If Supreme Court justices are looking for a way to preserve the status quo, Polk County District Judge Robert B. Hanson’s decision will make the high court’s work difficult. Hanson’s 63-page ruling, released Thursday, is carefully crafted and argued, with a thorough analysis of federal and state constitutional law. He concludes that the law violates the equal-protection and due-process provisions of the Iowa and U.S. constitutions.
All laws must be applied to every person in the same way, and no person may be deprived of fundamental rights without due process of law. The courts apply a strict legal test in assessing whether state laws that implicate fundamental rights meet those constitutional standards, and Iowa’s same-sex marriage ban fails the test.
First I would argue that the ruling was not carefully crafted and argued, but rather biased and knee-jerk. Reading through the judge’s opinion you can clearly see that he had his mind made up before even hearing arguments. Also at the crux of his ruling is a reference to a judicial ruling against a Virginia law that had outlawed inter-racial marriage. No one would argue against the unconstitutionality of that law. It violates the civil rights of inter-racial couples who would like to marry. That law being struck down does not degrade the institution of marriage. A ruling that allows same gender couples to marry does. Race is not fundamental to marriage, sex is. This is simply not a relevant comparison.
Which brings me to my second point… the declaration that homosexuals are being denied their constitutional rights is false. They have the right anywhere in the United States to marry, just not somebody of the same sex. Greg Koukl of Stand to Reason offers an illustration of this in an article written for Townhall.com called “Same Sex Marriage – Challenges & Responses” on 2/11/07.

____

▶ _EXERCISE TASK 1_: According to the commentary on the Iowa marriage ruling, how long is Judge Hanson's ruling?
▶ _EXERCISE TASK 2_: Reproduce the passage of the commentary on the Iowa marriage ruling starting with "If Supreme Court" and going on through "fails the test.".
▶ _EXERCISE TASK 3_: Carry on writing the commentary on the Iowa marriage ruling from the point where it stops.

▶ _SOURCE MATERIAL_:

____

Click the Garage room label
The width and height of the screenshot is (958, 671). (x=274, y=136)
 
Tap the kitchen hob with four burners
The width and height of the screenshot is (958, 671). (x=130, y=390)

____

▶ _FINAL RESULT 1_: 63 pages

▶ _FINAL RESULT 2_:
If Supreme Court justices are looking for a way to preserve the status quo, Polk County District Judge Robert B. Hanson’s decision will make the high court’s work difficult. Hanson’s 63-page ruling, released Thursday, is carefully crafted and argued, with a thorough analysis of federal and state constitutional law. He concludes that the law violates the equal-protection and due-process provisions of the Iowa and U.S. constitutions.
All laws must be applied to every person in the same way, and no person may be deprived of fundamental rights without due process of law. The courts apply a strict legal test in assessing whether state laws that implicate fundamental rights meet those constitutional standards, and Iowa’s same-sex marriage ban fails the test.

▶ _FINAL RESULT 3_:
Let me illustrate. Smith and Jones both qualify to vote in America where they are citizens. Neither is allowed to vote in France. Jones, however, has no interest in U.S. politics; he’s partial to European concerns. Would Jones have a case if he complained, “Smith gets to vote [in California], but I don‚t get to vote [in France]. That‚s unequal protection under the law. He has a right I don’t have.” No, both have the same rights and the same restrictions. There is no legal inequality, only an inequality of desire, but that is not the state’s concern.
The marriage licensing law applies to each citizen in the same way; everyone is treated exactly alike. Homosexuals want the right to do something no one, straight or gay, has the right to do: wed someone of the same sex. Denying them that right is not a violation of the equal protection clause.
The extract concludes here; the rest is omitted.